The politics of representation during Emergency: Cinema and Censorship in 1975 | Department of History

The politics of representation during Emergency: Cinema and Censorship in 1975

This project aims to study how the CBFC worked during the Emergency compared to the normal functioning of the CBFC. For that matter, what were the norms of functioning since its foundation till the emergency? What did these films consist that aroused such repressive gestures on behalf of the government? Is emergency constitutive of democracy? What are the implications of film censorship on the workings of democratic polity?

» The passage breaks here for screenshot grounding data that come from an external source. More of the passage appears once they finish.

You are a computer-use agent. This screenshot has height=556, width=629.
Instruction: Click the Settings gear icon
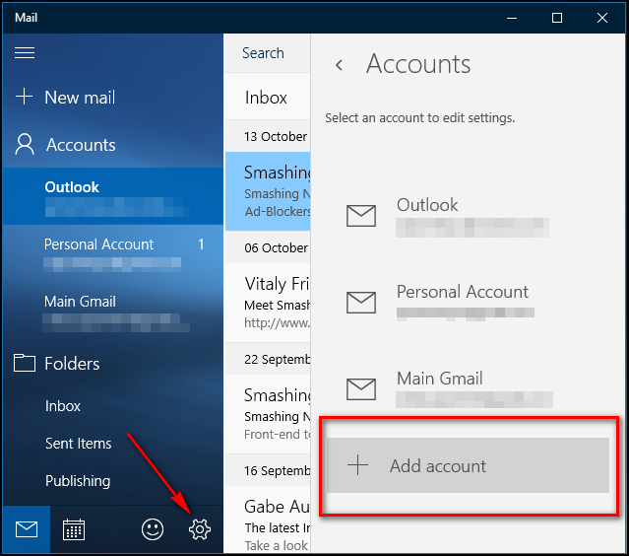click(x=199, y=530)
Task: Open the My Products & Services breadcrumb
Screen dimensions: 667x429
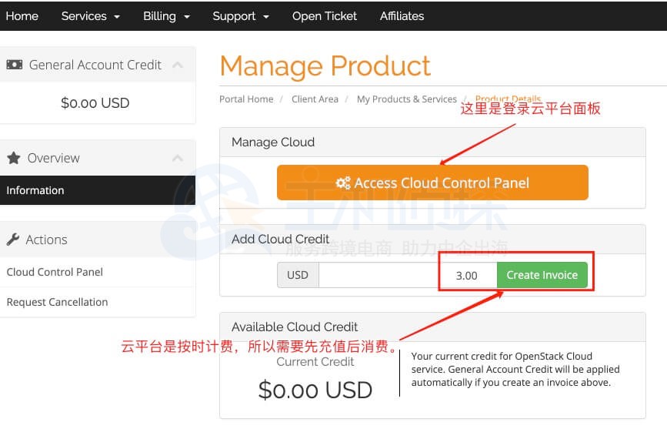Action: point(406,99)
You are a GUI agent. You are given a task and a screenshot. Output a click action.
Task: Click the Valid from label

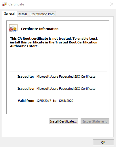tap(26, 101)
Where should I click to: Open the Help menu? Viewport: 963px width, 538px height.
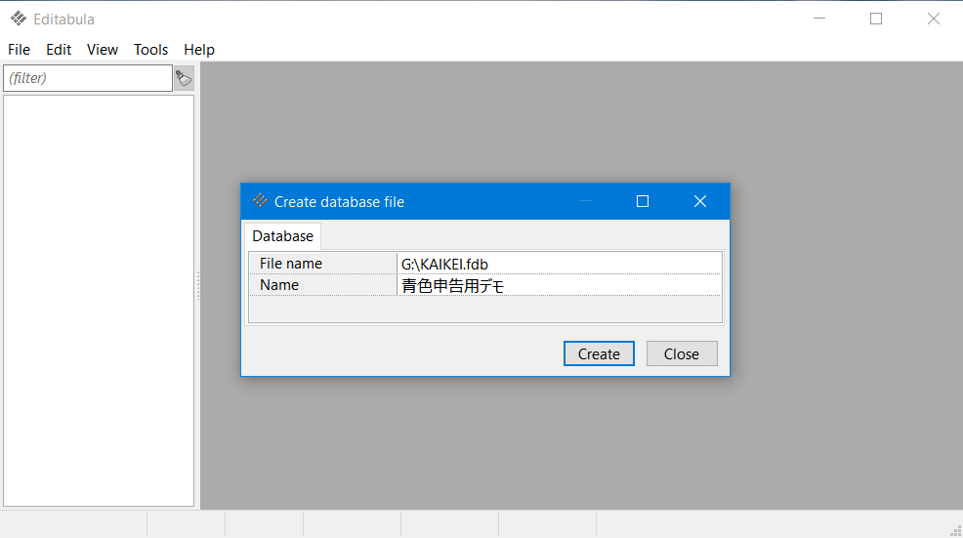[198, 50]
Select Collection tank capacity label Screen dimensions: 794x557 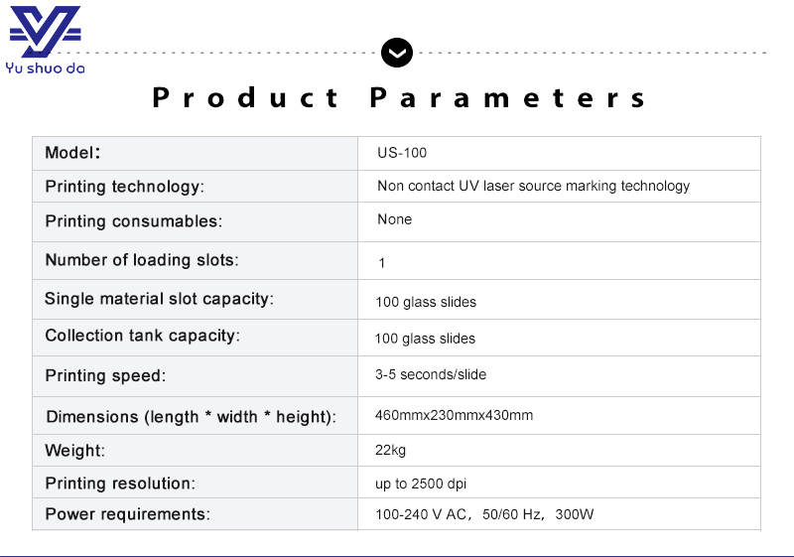pyautogui.click(x=142, y=336)
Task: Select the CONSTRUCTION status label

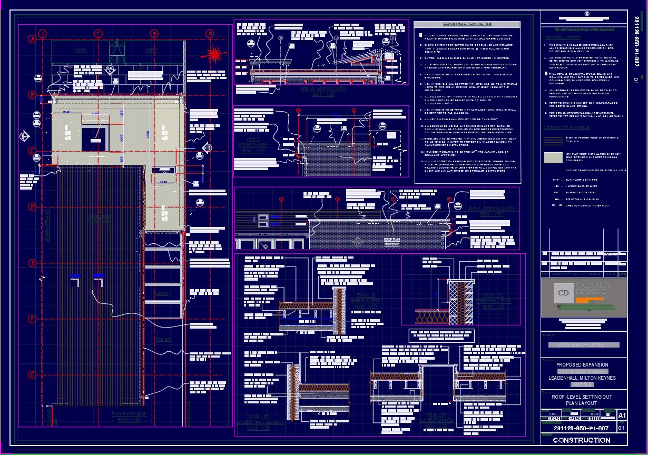Action: (581, 440)
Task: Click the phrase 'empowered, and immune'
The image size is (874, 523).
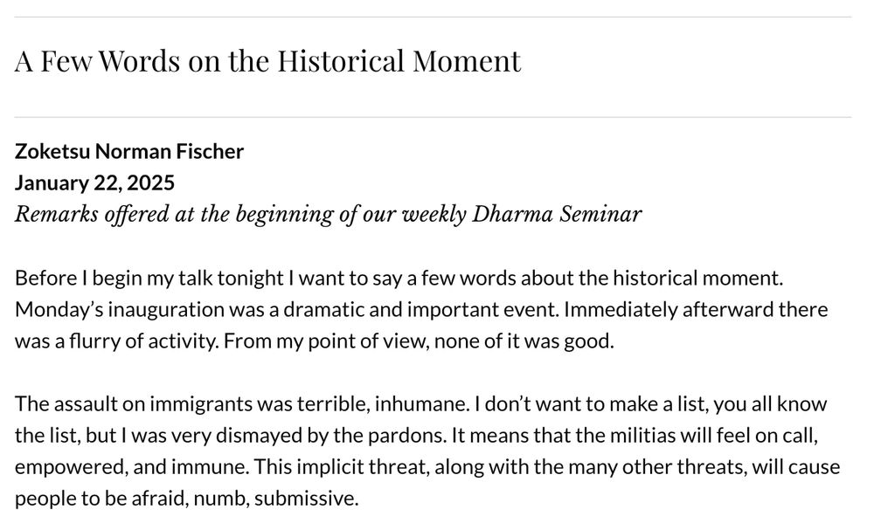Action: pyautogui.click(x=132, y=467)
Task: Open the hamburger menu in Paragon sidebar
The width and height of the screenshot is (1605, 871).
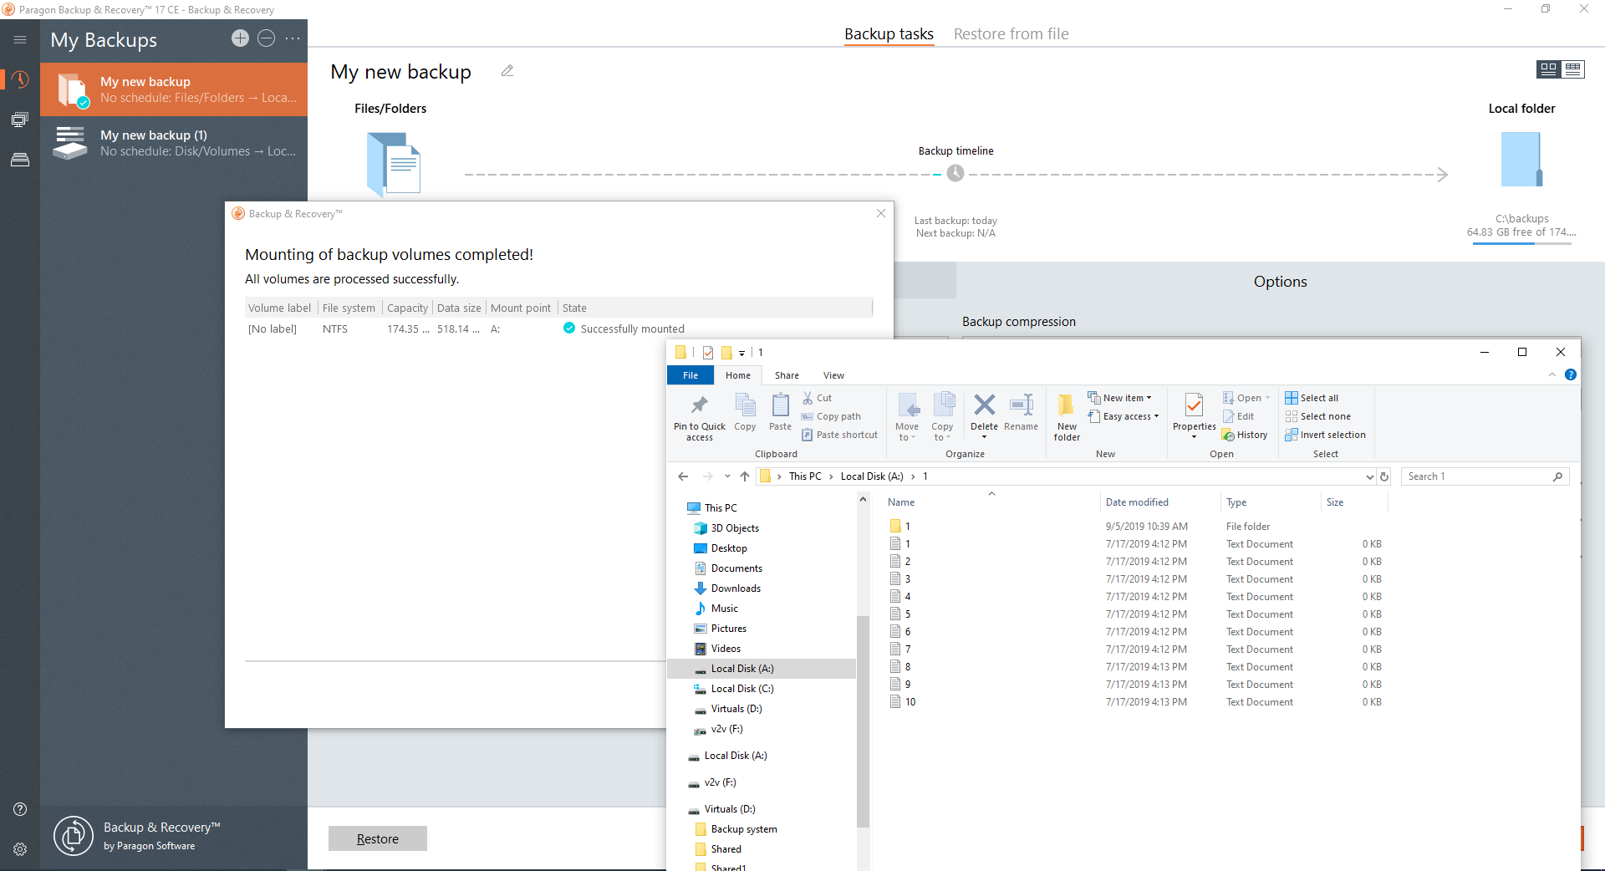Action: click(20, 39)
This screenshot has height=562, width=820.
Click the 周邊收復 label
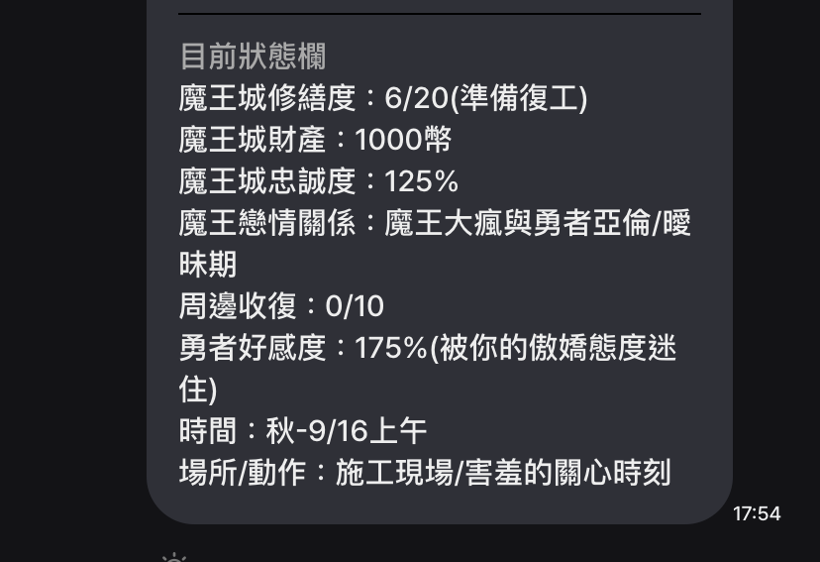coord(238,306)
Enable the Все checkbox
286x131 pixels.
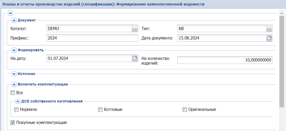pos(13,93)
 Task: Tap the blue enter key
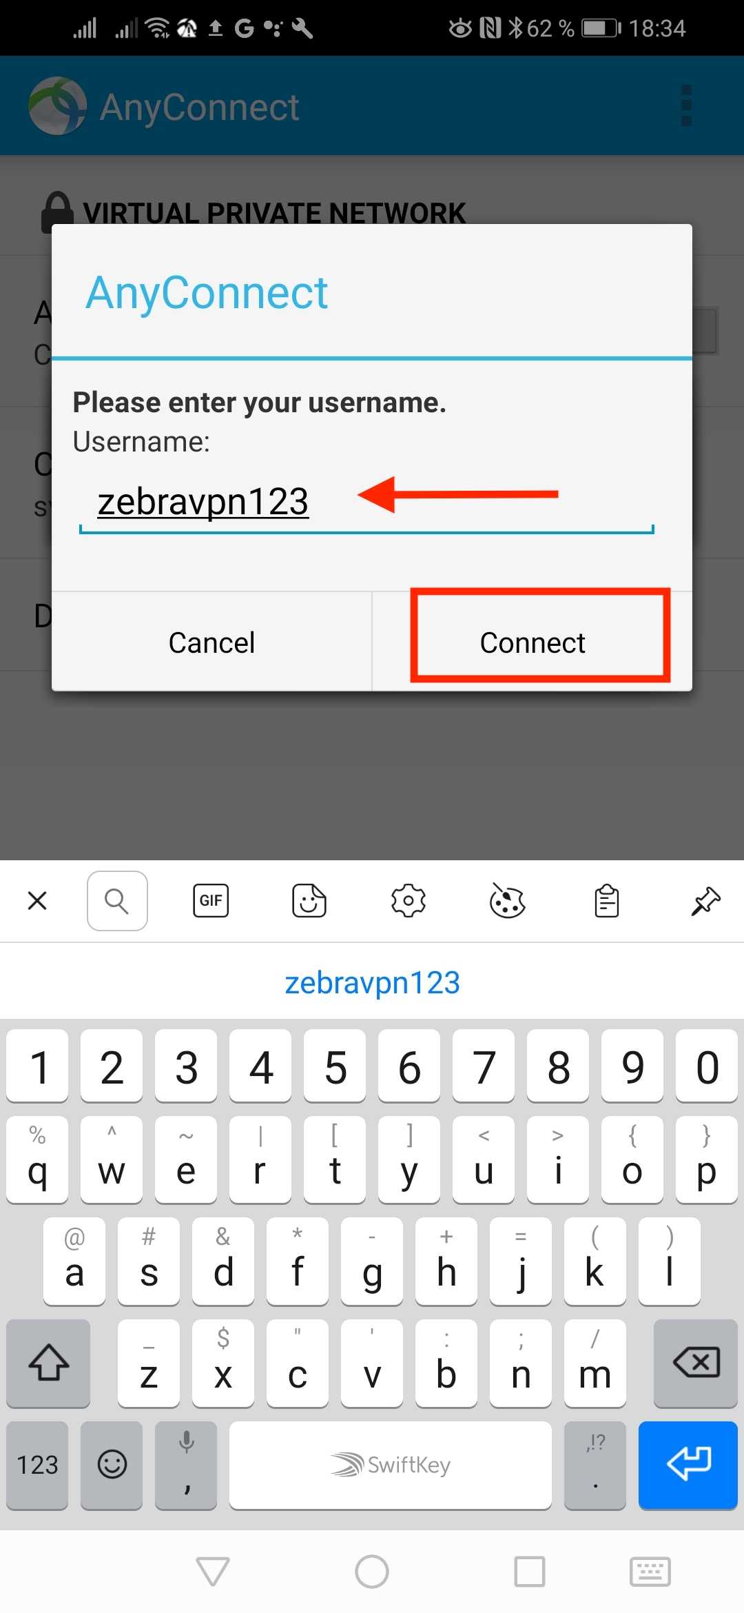pyautogui.click(x=688, y=1465)
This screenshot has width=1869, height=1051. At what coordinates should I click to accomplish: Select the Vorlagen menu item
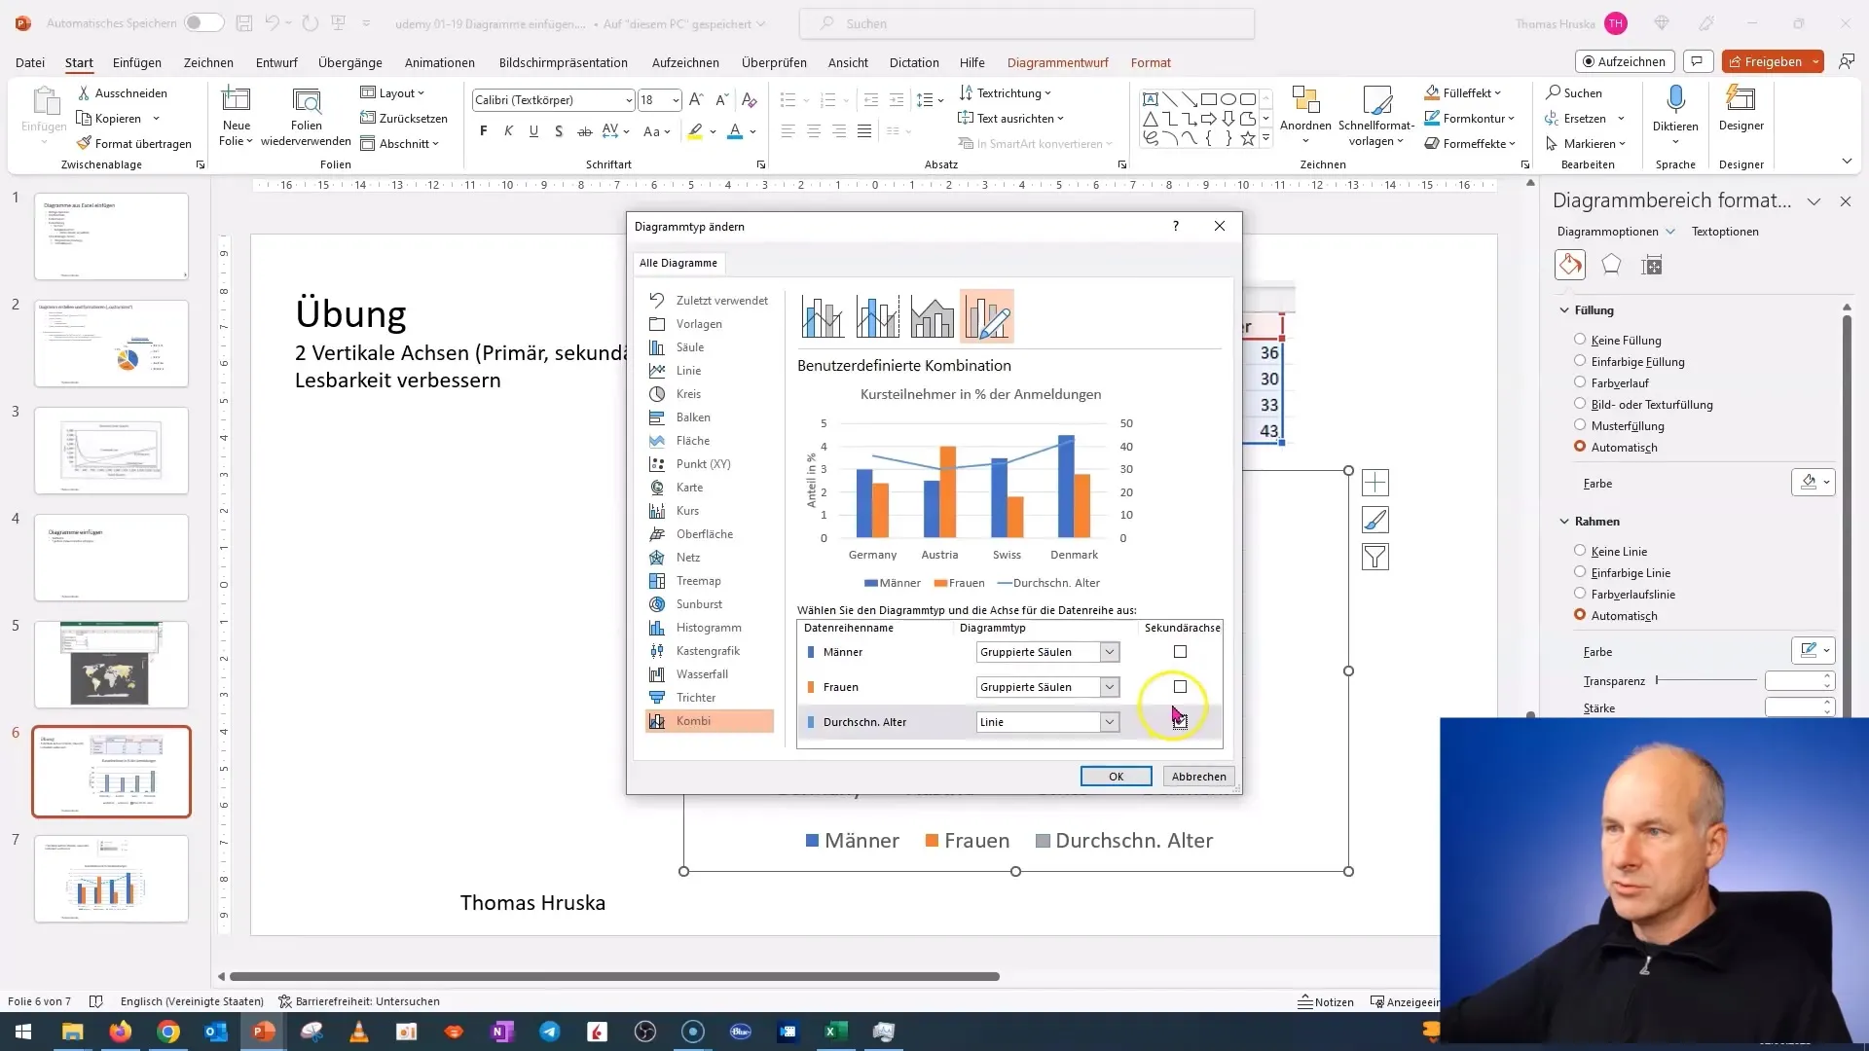(700, 323)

The constitution of India has provided for imposition of emergency (under the Article 352) during war, external aggression and internal disturbance. An emergency in that order has been declared thrice – 1962 (China War), 1971 (Pakistan War) and 1975 (declared by Indira Gandhi). The last one was declared by Indira Gandhi in response to “internal political turmoil” and was in effect for a 21-month period (1975-1977). During this time, the elections were suspended and civil rights were vigorously curbed. The Central Government also abolished the press council and imposed a ban on the publication of anything that seemed ‘objectionable’ and only pro-government news were allowed to be published. Films were also subjected to scrutiny and hence censorship played an integral role in subverting any dissent voices.                   
           Censorship legislation was introduced in India at a time (1918) when her British rulers were determined that cinema should serve, unflinchingly, their colonial interests. The rulers of independent India decided to carry forward this legacy of film censorship in the form of Central Board of Film Certification (CBFC), which was formed in 1951. During the 21 months of Emergency rule CBFC banned three films after their release – Aandhi, Kissa Kursi Ka and Nasbandi – and also intervened to change the climax of India’s magnum opus, Sholay, which was released with edits. These films suffered during the Emergency and left behind a series of questions.  Research on these areas, I argue, would lead to an understanding of cinema as a cultural practice and its relation to the functioning of the Indian state both in times honouring the normative order, as well as exceptional moments in the career of the Indian state?